## DOCUMENT TEXT

-------------------------

Court voids Moreno Valley’s agreement for World Logistics Center, in what foes call a setback for the project
An overview of the area where the World Logistics Center is proposed to be built in eastern Moreno Valley, as seen from Cactus Avenue looking north to the 60 Freeway in August 2015. The Skechers warehouse is in the background. (File photo by Kurt Miller, The Press-Enterprise/SCNG)
An appeals court has tossed out an agreement between Moreno Valley and a developer to build a massive warehouse complex because of the way it was adopted.
The 4th District Court of Appeal, Division 1, decided Thursday, Aug. 23, to reverse a 2016 lower court decision that sided with the city and Highland Fairview, which plans to construct the World Logistics Center.
Attorneys for the five environmental groups who sued and later appealed over the matter said the appellate ruling prevents developers from using ballot initiatives to shield their projects from legal challenges on environmental grounds.
And they say the ruling has sweeping implications far beyond the Riverside County city. Moreno Valley spokeswoman Kimberly Sutherland and a developer’s spokesman said the decision won’t impact the project.
The appeals court determined that, under state law, cities may not adopt development agreements by voter initiative. The judges directed the Moreno Valley City Council to set aside adoption of its World Logistics Center agreement, which paves the way for construction of the warehouse complex.
Moreno Valley and Highland Fairview pursued the strategy of getting voters to approve the same agreement the city council OK’d in 2015.
They pointed to a 2014 California Supreme Court ruling that said voter-approved development initiatives are generally exempt from the California Environmental Quality Act. Also, state election law permits municipalities to approve ordinances that are part of a potential initiative if signatures supporting the measure represent 10 percent of registered voters.
That’s what happened in Moreno Valley. After 16,000 signatures were gathered — well more than the 10 percent threshold — the council adopted the initiatives itself.
In an emailed statement, Highland Fairview spokesman Eric Rose wrote Friday, Aug. 24, that the court decision clarifies “a constitutional issue” but has no impact on the project.
Sutherland, the city spokeswoman, said the ruling “does not impact the development of the WLC project, which is projected to bring 13,000 construction jobs and 20,000 permanent jobs to Moreno Valley and the region.”
Attorneys and officials with the environmental groups who sued and appealed called the ruling a significant setback for the 40-million-square-foot project and a clear statement that cities may not use initiatives to shield development projects.
“You just can’t run some kind of initiative to try to skip environmental review,” said Allen Hernandez, executive director for the Jurupa Valley-based Center for Community Action and Environmental Justice.
Adrian Martinez, a Los Angeles attorney for Earthjustice, a nonprofit law firm that represented the groups, said the decision blocks “this bizarre loophole that the developer was trying to use. … The court foreclosed using this clever gimmick.”
Martinez said the decision also represents “another legal blow for the this mega-warehouse development.”
Sierra Club attorney Rachel Hooper said the decision has far-reaching implications for land-use law.
“This was a case of first impression,” Hooper said. “Until yesterday, no court of appeal had addressed the issue of whether project proponents may use the initiative power to adopt development agreements. The Fourth District’s well-reasoned decision provides a clear answer to that question: no, they may not.”

-------------------------

## EXTRACTED ENTRIES

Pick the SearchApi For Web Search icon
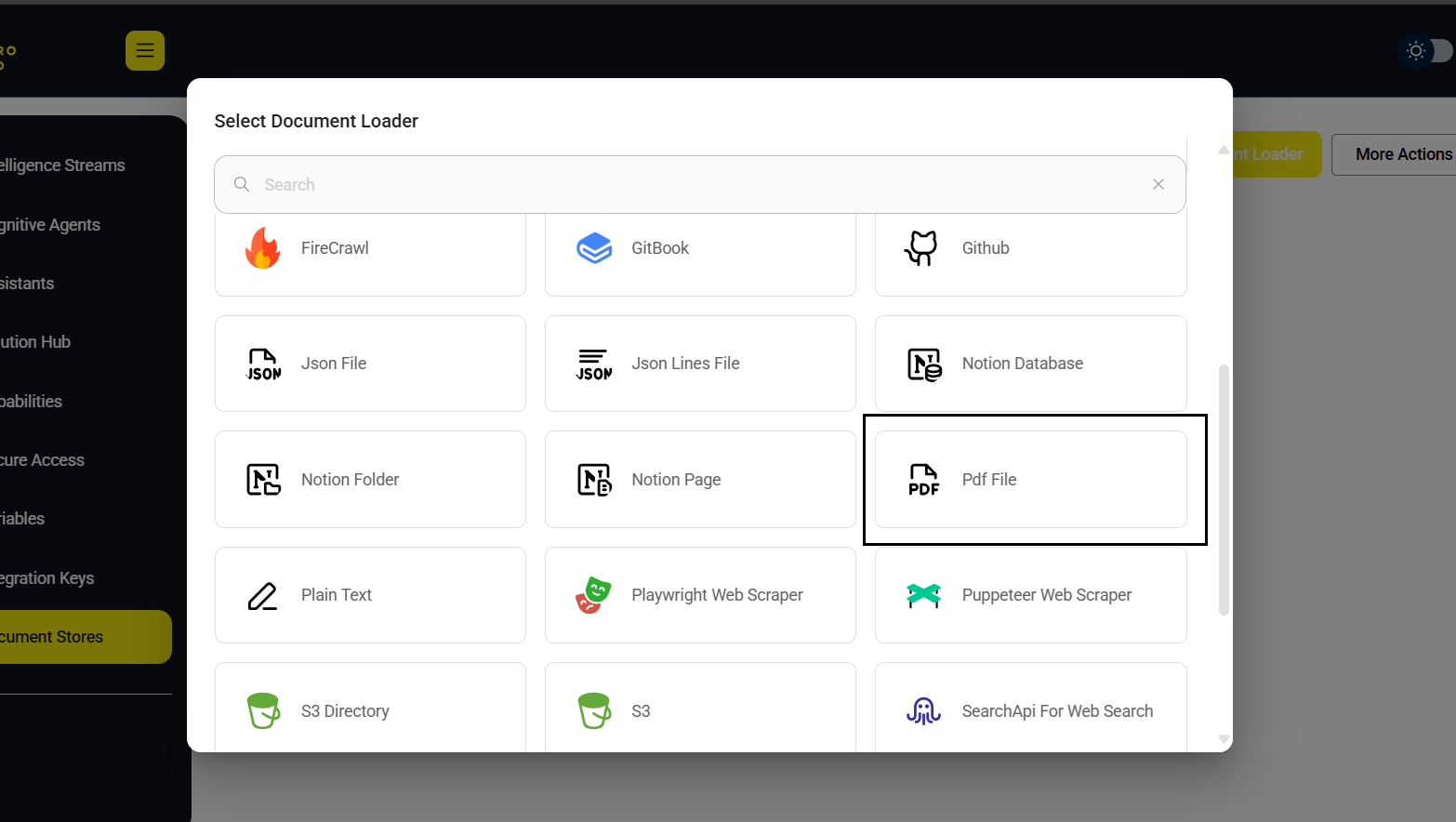The width and height of the screenshot is (1456, 822). pyautogui.click(x=924, y=711)
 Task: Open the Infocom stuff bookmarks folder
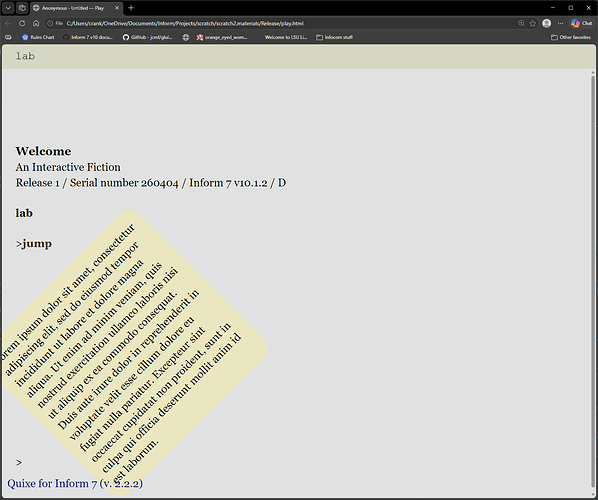[334, 37]
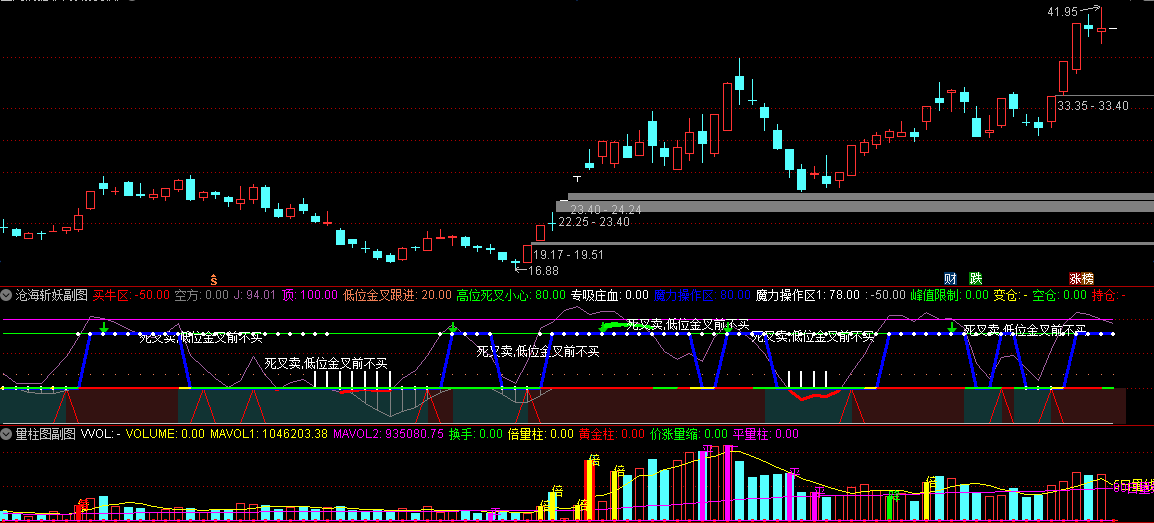
Task: Click the 魔力操作区 80.00 blue label
Action: coord(702,296)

-------------------------

## WORK TO BE COMPLETED
Do these statements agree with the article on the World Logistics Center ruling? For each, answer yes or no and quote the deciding words from the article. (a) The appeals court reversed a 2016 lower court decision. (b) The Moreno Valley City Council first approved the agreement in 2014. (c) The signatures gathered for the initiative fell short of the 10 percent threshold.

## EXERCISE RESPONSE
(a) Yes: "to reverse a 2016 lower court decision that sided with the city and Highland Fairview"
(b) No: "the same agreement the city council OK’d in 2015"
(c) No: "After 16,000 signatures were gathered — well more than the 10 percent threshold"